Content area
Full text
Abstract-IPv6 Routing Protocol for Low-Power and Lossy Networks (RPL) is a popular routing protocol used in wireless sensor networks and in the Internet of Things (IoT). RPL was standardized by the IETF in 2012 and has been designed for devices with limited resources and capabilities. Open-source RPL implementations are supported by popular IoT operating systems (OS), such as ContikiOS and TinyOS. In this work, we investigate the possibility of battery drain Denial-of-Service (DoS) attacks in the RPL implementation of ContikiOS. In particular, we use the popular Cooja simulator and implement two types of DoS attacks, particularly version number modification and "Hello" flooding. We demonstrate the impact of these attacks on the power consumption of IoT devices. Finally, we discuss potential defenses relying on distributed intrusion detection modules.
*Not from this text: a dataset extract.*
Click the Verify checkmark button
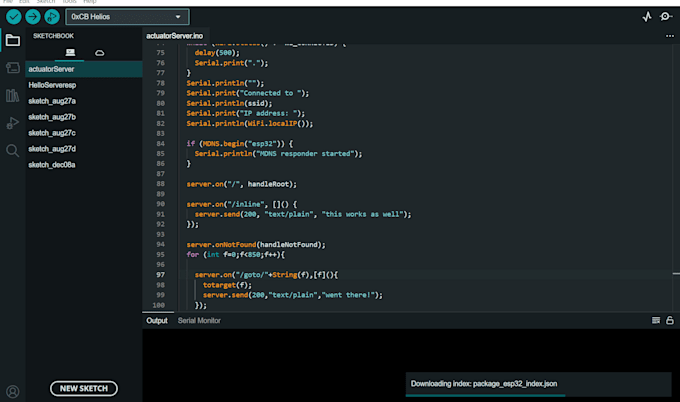 point(13,17)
Keywords-battery drain, ContikiOS, Cooja simulator, denialof-service, intrusion detection, IoT, RPL.
1.Introduction
The Internet of Things (IoT) has found numerous applications in different domains, such as home automation, industrial control, health monitoring, intelligent transportation, and smart grid [1], [2]. IoT devices usually have limited resources, low computational power, small batteries, as well as limited memory and storage. Nevertheless, IoT devices are able to collect data, exchange small pieces of data through the Internet or directly with other devices, and perform lightweight computations.
Many IoT networks rely on the IPv6 Routing Protocol for Low-Power and Lossy Networks (RPL) [3]. In 2012, the Internet Engineering Task Force (IETF) standardized RPL, which has been designed for resource-constrained devices. Open-source RPL implementations are supported by wellknown IoT operating systems (OS), such as ContikiOS [4] and TinyOS [5].
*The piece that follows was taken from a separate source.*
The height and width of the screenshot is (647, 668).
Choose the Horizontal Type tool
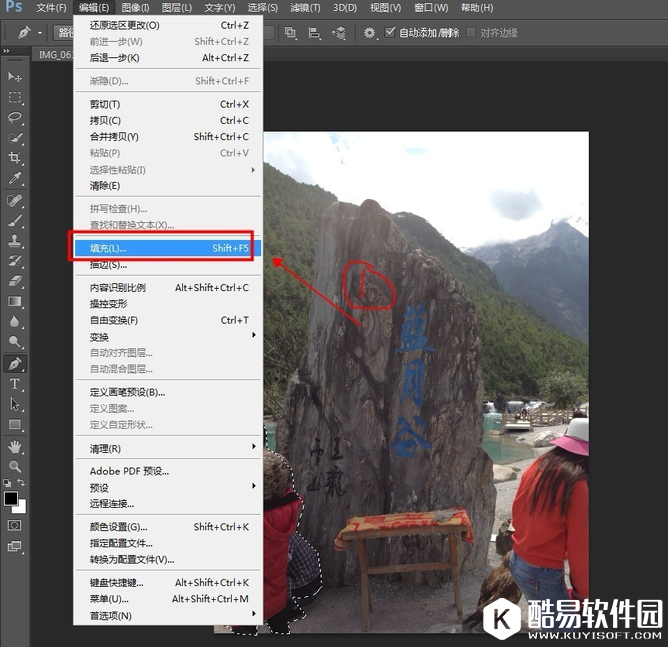pos(15,384)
Nowadays, many security approaches and cryptographic mechanisms exist for securing traditional networks. However, oftentimes these measures cannot be applied to IoT devices due to their limited capabilities mentioned above. As a result, many IoT devices are equipped with weak or no security measures [6] and become targets of cyberattacks. Such attacks have multiplied over the past years [7]. Recent examples of cyberattacks include the Mirai botnet [8] and its evolution, Chalubo botnet [9], which exploited the default/weak passwords or OS vulnerabilities in more than 100,000 IoT devices (such as IP cameras and home routers) and launched Distributed Denial of Service (DDoS) attacks affecting multiple targets. Such incidents suggest that IoT devices offer weak security and...